* 課題:
a – 本文のうち「英国では国民への1回目ワクチン接種終了を」で始まる段落を、主な事実を残して箇条書きに書き改めよ。
b – 本文から、「菅総理は1日100万人に対し」を含む語句で始まり「は日本の歴史に残るであろう。」で終わる部分を、そのまま抜き出せ。

* 検討用本文:
オリンピックを安全に開催する方法はただ一つ、ワクチン接種である。ワクチン接種による高齢者の集団免疫化である。高齢者等の重症化しやすい方々にワクチン接種が完了すれば必然的に病床・医療資源の逼迫は解消する。ファイザーやモデルナのメッセンジャーRNAワクチンは大変有効である。ワクチン接種により感染や重症化は90%以上抑えられると聞く。IOCによれば、既に75%の選手やプレスは日本に入る前にワクチン接種を済ませているか、もしくは接種予定だとしている。他方、JOCによれば今回のオリンピックでは外国人観客の観戦は認めない方針であるが、やむを得ない。検疫所は海外から変異株ウイルスが入ってこないように日本人も外国人も入国に関して厳しいチェックをしているが、新型コロナウイルスは症状のない人や軽症の方からもウイルスが伝播し、高齢者や免疫力が低下している人々に襲い掛かるから、たとえ検疫所で水際作戦をしたとしても外国人観光客が国内で感染を広げるリスクは否定できないからだ。
菅総理は1日100万人に対してワクチン接種をすると宣言しているが、開催まで土日を含めてあと9週間しかない。この短期間に、3600万人いる65歳以上の高齢者に2回接種すると7200万回実施しなければならないということになるのだが、現状では予防接種は医師と一定の条件下の看護師にしかできず、現在の医療体制で実現できるのか疑問だ。この人手不足を解消するため、薬剤師会が協力して、薬剤師による予防接種を認める方向で動いている。ぜひ今回、米国やカナダで行われているように、薬剤師による予防接種が実現してほしい。しかしそれでもなお実現は厳しいかもしれない。
英国では国民への1回目ワクチン接種終了を優先するためメーカーの言う2回目接種時期を延期して一律12週間後までに2回目接種をする事に変更した。この結果、英国は集団免疫を早く確立させることに成功した。因みにファイザーのメッセンジャーRNAワクチンは2回目接種が3週間後であり、モデルナのワクチンは2回目接種が4週間後である。我が国も菅総理がこのような他国の先例に学んだ英断をすることによりオリンピックを安心安全に開催していただきたい。さすれば菅総理の功績は日本の歴史に残るであろう。

* 出典情報:
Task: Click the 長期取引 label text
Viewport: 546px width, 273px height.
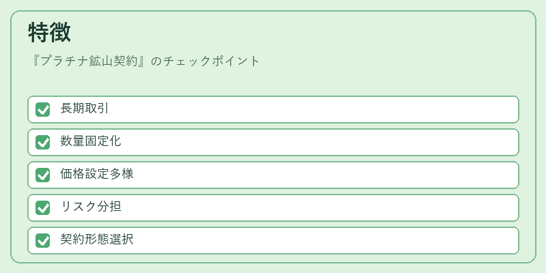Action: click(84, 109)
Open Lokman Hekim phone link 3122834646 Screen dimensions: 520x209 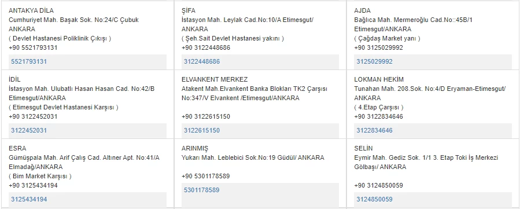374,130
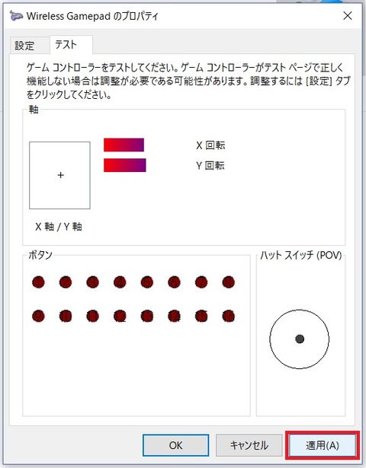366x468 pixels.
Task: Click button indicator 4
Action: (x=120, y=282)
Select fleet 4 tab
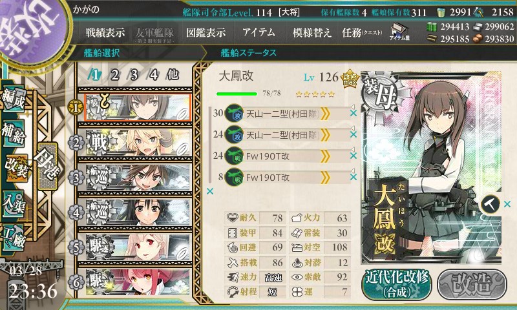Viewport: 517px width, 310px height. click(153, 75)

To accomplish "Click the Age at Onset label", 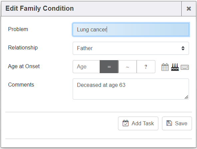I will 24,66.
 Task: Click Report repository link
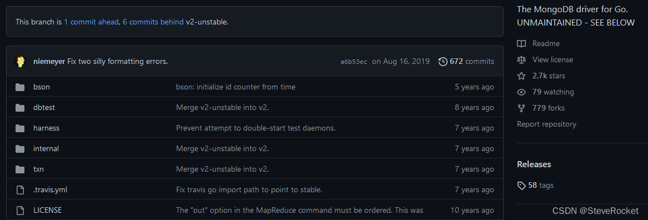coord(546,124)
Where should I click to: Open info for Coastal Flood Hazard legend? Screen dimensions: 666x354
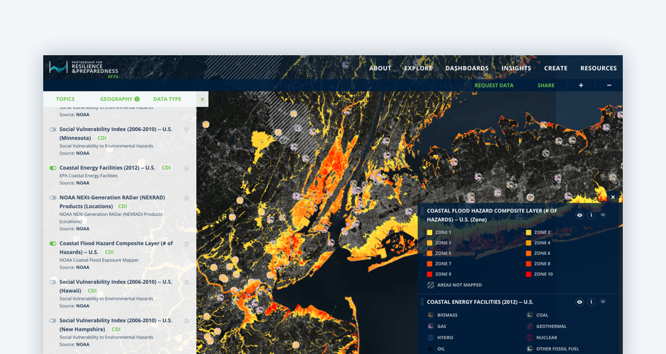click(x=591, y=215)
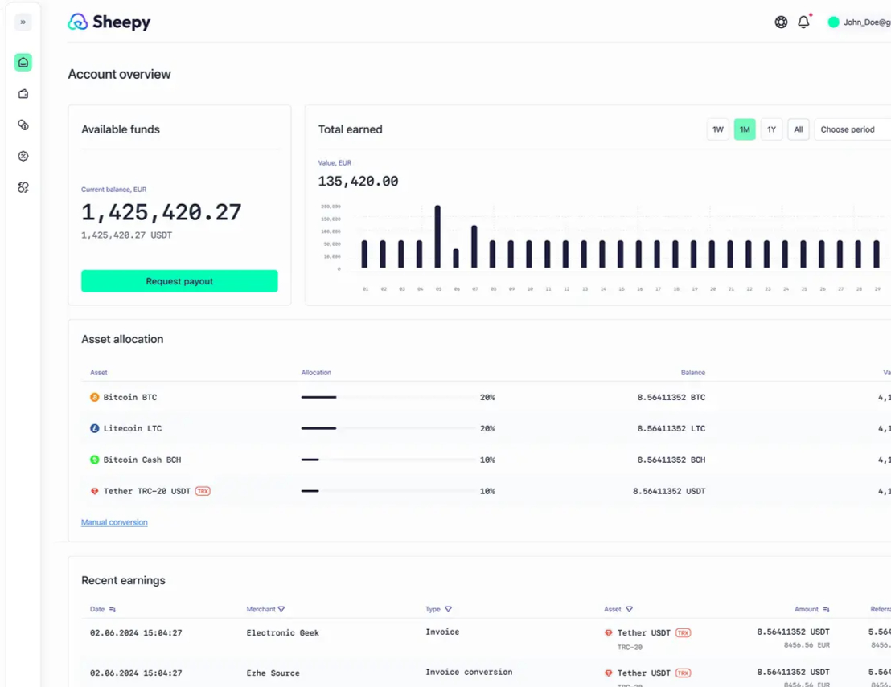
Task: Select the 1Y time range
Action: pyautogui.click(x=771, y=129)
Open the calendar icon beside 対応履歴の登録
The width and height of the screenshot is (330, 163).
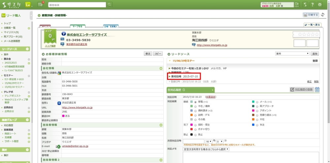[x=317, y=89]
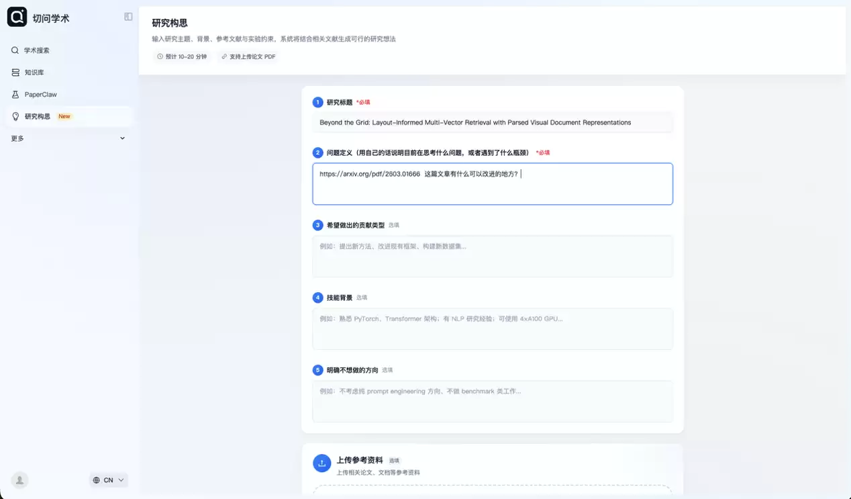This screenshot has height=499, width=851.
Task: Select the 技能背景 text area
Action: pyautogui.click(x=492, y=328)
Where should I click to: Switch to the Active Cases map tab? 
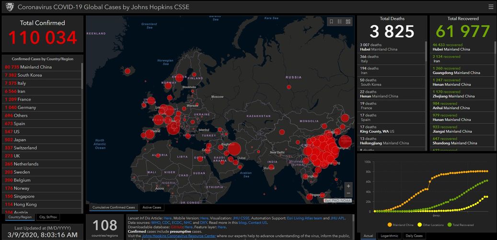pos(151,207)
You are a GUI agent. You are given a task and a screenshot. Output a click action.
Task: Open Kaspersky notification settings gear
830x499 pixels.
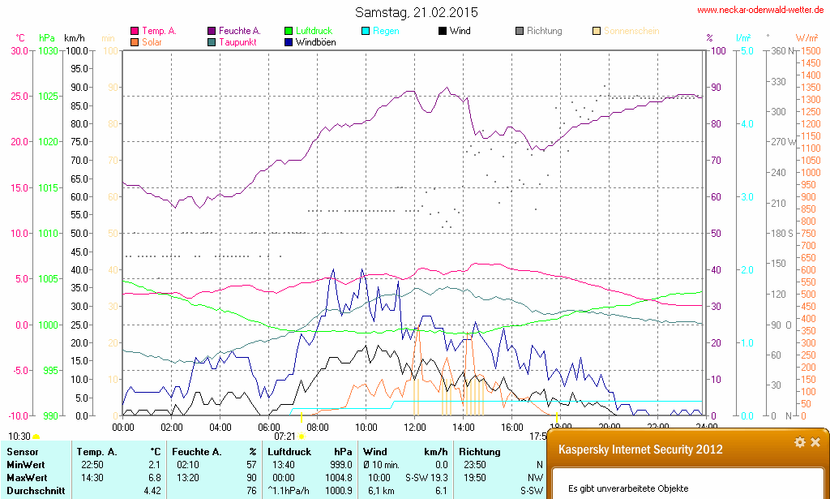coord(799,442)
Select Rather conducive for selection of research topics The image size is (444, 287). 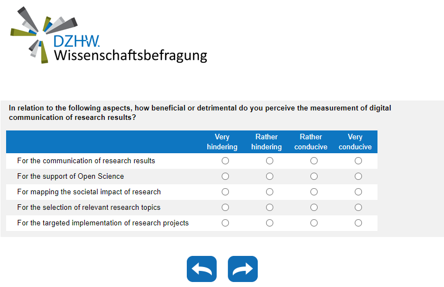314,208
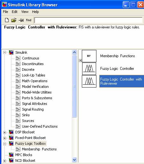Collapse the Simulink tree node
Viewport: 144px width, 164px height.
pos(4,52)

* 解答:
a –
- 英国は、国民への1回目接種の完了を優先した。そのため、2回目接種をメーカーが示す時期から延期し、一律12週間後までに行うことにした。
- その結果、英国は集団免疫を早く確立できた。
- 2回目接種の時期は、ファイザーのメッセンジャーRNAワクチンが3週間後、モデルナのワクチンが4週間後である。
- 菅総理には、他国の先例に学んだ英断によってオリンピックを安心安全に開催してほしい。そうすれば、その功績は日本の歴史に残るとしている。

b –
菅総理は1日100万人に対してワクチン接種をすると宣言しているが、開催まで土日を含めてあと9週間しかない。この短期間に、3600万人いる65歳以上の高齢者に2回接種すると7200万回実施しなければならないということになるのだが、現状では予防接種は医師と一定の条件下の看護師にしかできず、現在の医療体制で実現できるのか疑問だ。この人手不足を解消するため、薬剤師会が協力して、薬剤師による予防接種を認める方向で動いている。ぜひ今回、米国やカナダで行われているように、薬剤師による予防接種が実現してほしい。しかしそれでもなお実現は厳しいかもしれない。
英国では国民への1回目ワクチン接種終了を優先するためメーカーの言う2回目接種時期を延期して一律12週間後までに2回目接種をする事に変更した。この結果、英国は集団免疫を早く確立させることに成功した。因みにファイザーのメッセンジャーRNAワクチンは2回目接種が3週間後であり、モデルナのワクチンは2回目接種が4週間後である。我が国も菅総理がこのような他国の先例に学んだ英断をすることによりオリンピックを安心安全に開催していただきたい。さすれば菅総理の功績は日本の歴史に残るであろう。